CL – E como se iniciou no serviço militar?
MR – Depois do Esperança, fui para a tropa, para Beja. A seguir, fui para Estremoz. Estivemos um ano e meio no distrito de Téte, no mato, e em várias outras zonas, como a Zambézia. Estivemos num sítio que fazia fronteira com a Suazilândia, e em Maio desse ano, na altura da procissão a Nossa Senhora de Fátima (que eles celebravam lá também), houve uma vez em que a malta da Suazilândia nos convidou para jogar à bola lá. Foi preciso tirar um passaporte e tudo, para irmos jogar fora. Era um país pequenino, do tamanho do Algarve. Estávamos à espera de embarque quando veio a ordem para a grande Operação Nó Górdio, que foi a maior operação feita em Moçambique.

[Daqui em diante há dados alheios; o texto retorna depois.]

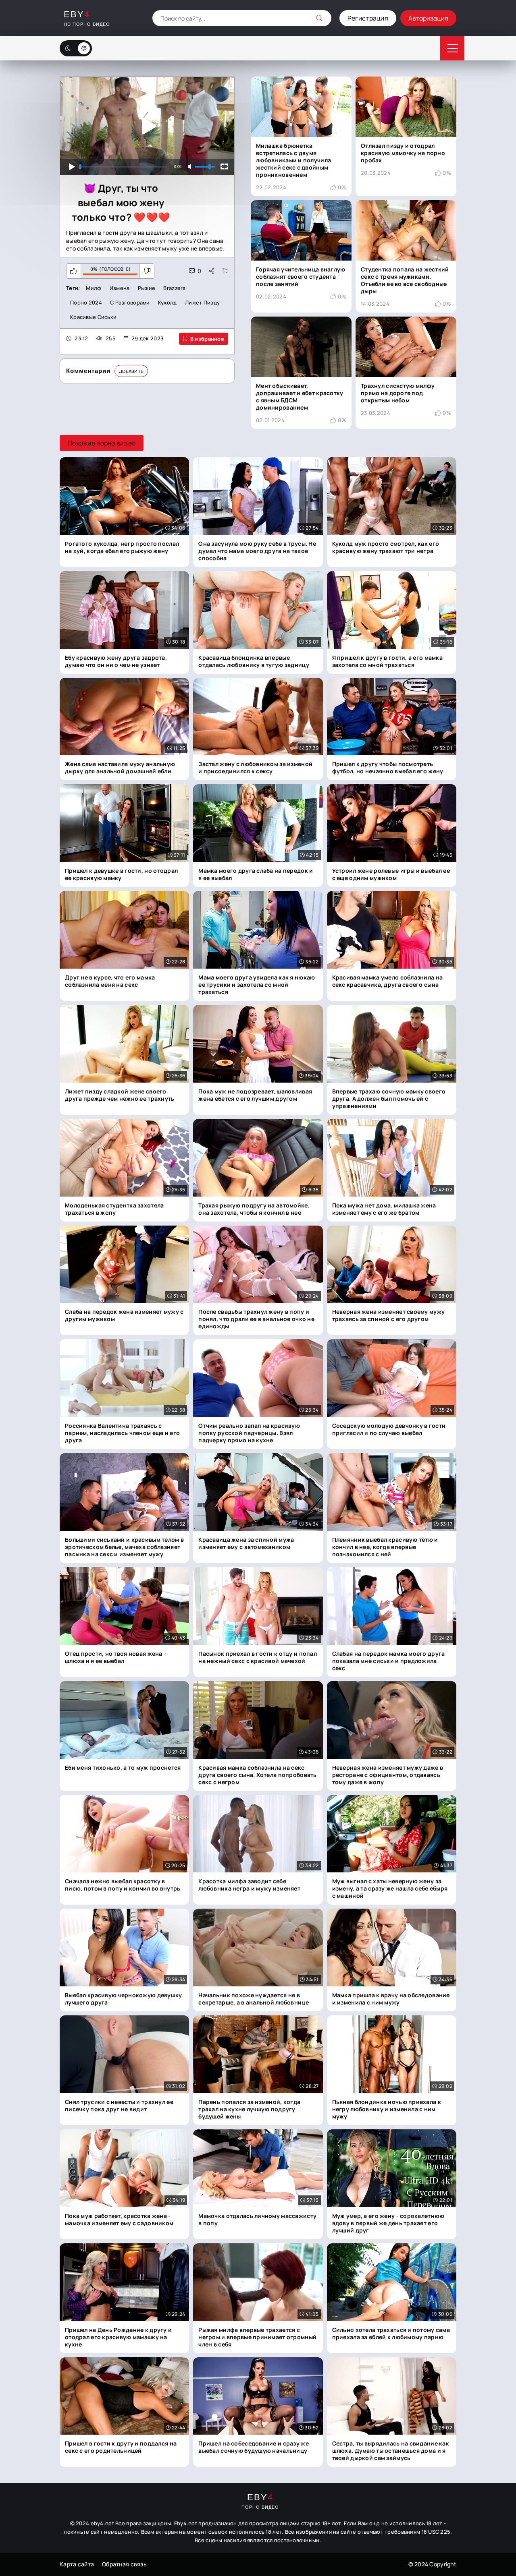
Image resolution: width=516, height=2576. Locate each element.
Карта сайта (77, 2564)
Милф (93, 288)
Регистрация (367, 18)
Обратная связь (124, 2564)
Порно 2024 (86, 302)
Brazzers (174, 288)
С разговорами (130, 302)
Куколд (167, 302)
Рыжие (146, 288)
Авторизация (428, 18)
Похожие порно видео (101, 443)
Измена (120, 288)
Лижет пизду (202, 302)
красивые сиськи (93, 317)
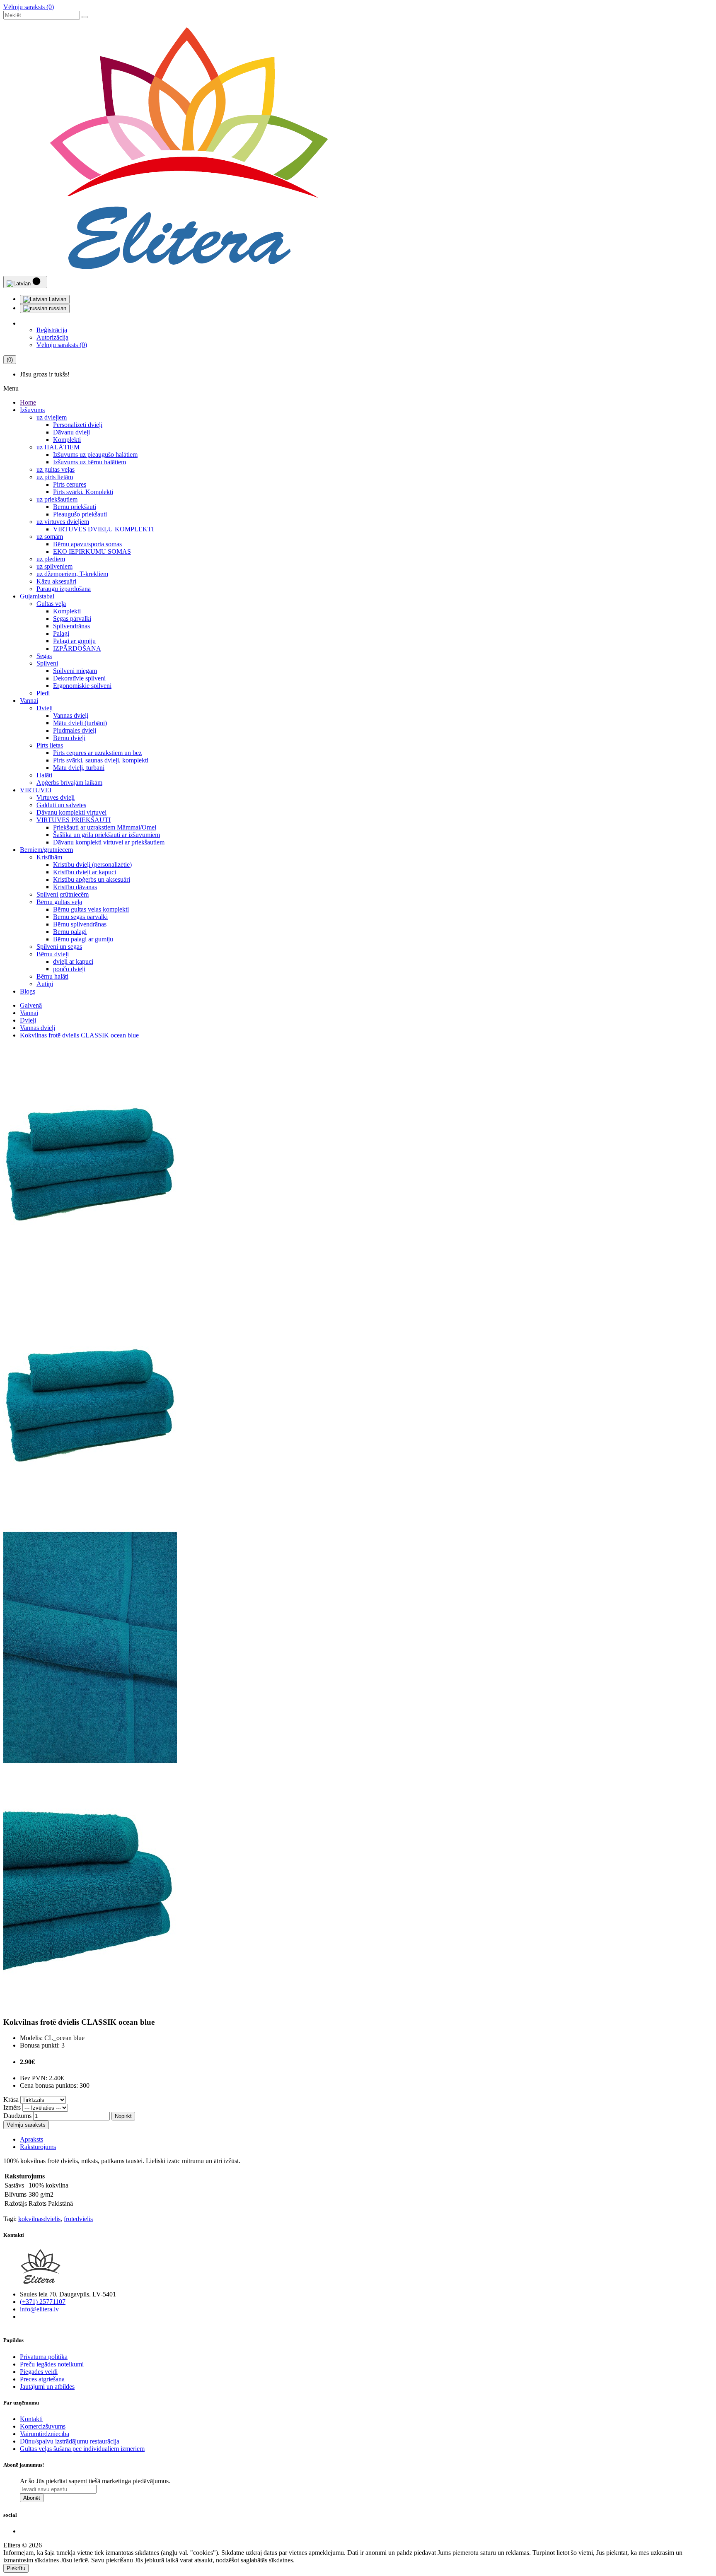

CL – Ou seja, correu perigo de vida...
MR – Corri. Corremos. Houve 17 mortos no distrito de Téte, neste batalhão. Em Trafalgar foi onde a gente sofreu mais. Aquilo era terrível, havia bombardeamentos todos os dias. Vá lá que não morreu nenhum lá.
Da minha Companhia houve dois mortos. Um, de uma granada que rebentou; um dilagrama. Desfez-lhe a carne toda. E outro, por uma água que bebeu. Estava estragada e contaminou-lhe o sangue.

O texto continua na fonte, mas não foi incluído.